模拟登陆Github

这里不讨论用 Github API 的情况，仅仅以 Github 来说明模拟登陆

先尝试用真实浏览器登陆，登陆成功后在开发者工具的 Network 选项卡中捕获 Session 文件。可以看到，登陆所需要的数据不仅仅是 email（或用户名）和密码，还需要其它的 3 个字段，而这 3 个字段普通用户在真实浏览器中是无法填写的（也无需填写，这仨字段会自动附加到表单中提交）。

其中的 commit、utf8 的值是不变的，只有 authenticity_token 字段的值是每次登陆都不一样的（为的就是区分人类与爬虫程序），authenticity_token 字段是在 https://github.com/login （登陆页面，未登陆状态）的 from 元素下的一个隐含字段（不显示在浏览器中）,其 type 属性值为 hidden。

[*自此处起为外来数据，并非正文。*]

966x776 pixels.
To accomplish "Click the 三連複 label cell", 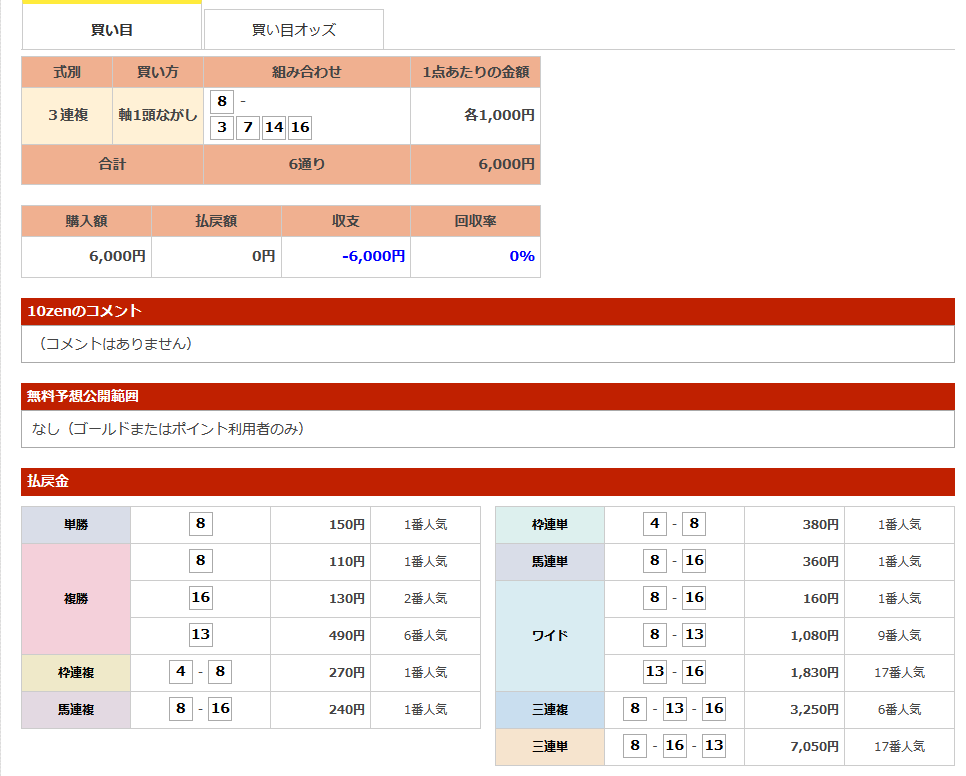I will (550, 709).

下图展示了（重新）登陆页面的源码，其中 type 属性为 hidden 的 input 字段中的 authenticity_token 属性的值就是需要提取出来作为表单数据的一部分提交至服务器

从下图可以看到响应码（Status Code）是 302 found 表示重定向跳转至其它 url，这里跳转至 https://github.com，也就是说，登陆成功后就跳转至 Github 首页（即个人主页）

虽然是在 https://github.com/login 页面中登陆，但登陆时是向 https://github.com/session 提交表单数据，所以在 session 响应中可惜查看到已提交的表单数据。

上图展示了登陆成功后，已提交的表单数据，可以发现 authenticity_token 字段的值和登陆前的值是一致的（email、password 字段由于是明文，所以这里打码了）

能保持登陆状态的原因是登陆成功后生成 Cookies 的功劳，不过 Cookies 一般不是永久有效的，如果希望长期处于登陆状态，需要每隔一段时间检测下 Cookies 是否还有效（或进行异常处理），失效的话就需要重新提交表单生成新的 Cookies。

代码实现

使用的库

requests
pyquery

携带 Cookies 模拟登陆 Github 的例子

代码中的表单数据 post_data 的 login、password 这俩字段分别需要改为自已的 email（或用户名）及密码

import requests
from pyquery import PyQuery as pq

headers = {
    'Referer': 'https://github.com/',
    'User-Agent': 'Mozilla/5.0 (Windows NT 10.0; WOW64) AppleWebKit/537.36 (KHTML, like Gecko) Chrome/57.0.2987.133 Safari/537.36',
    'Host': 'github.com',
}
login_url = 'https://github.com/login'
post_url = 'https://github.com/session'
logined_url = 'https://github.com/settings/profile'
keys_url = "https://github.com/settings/keys"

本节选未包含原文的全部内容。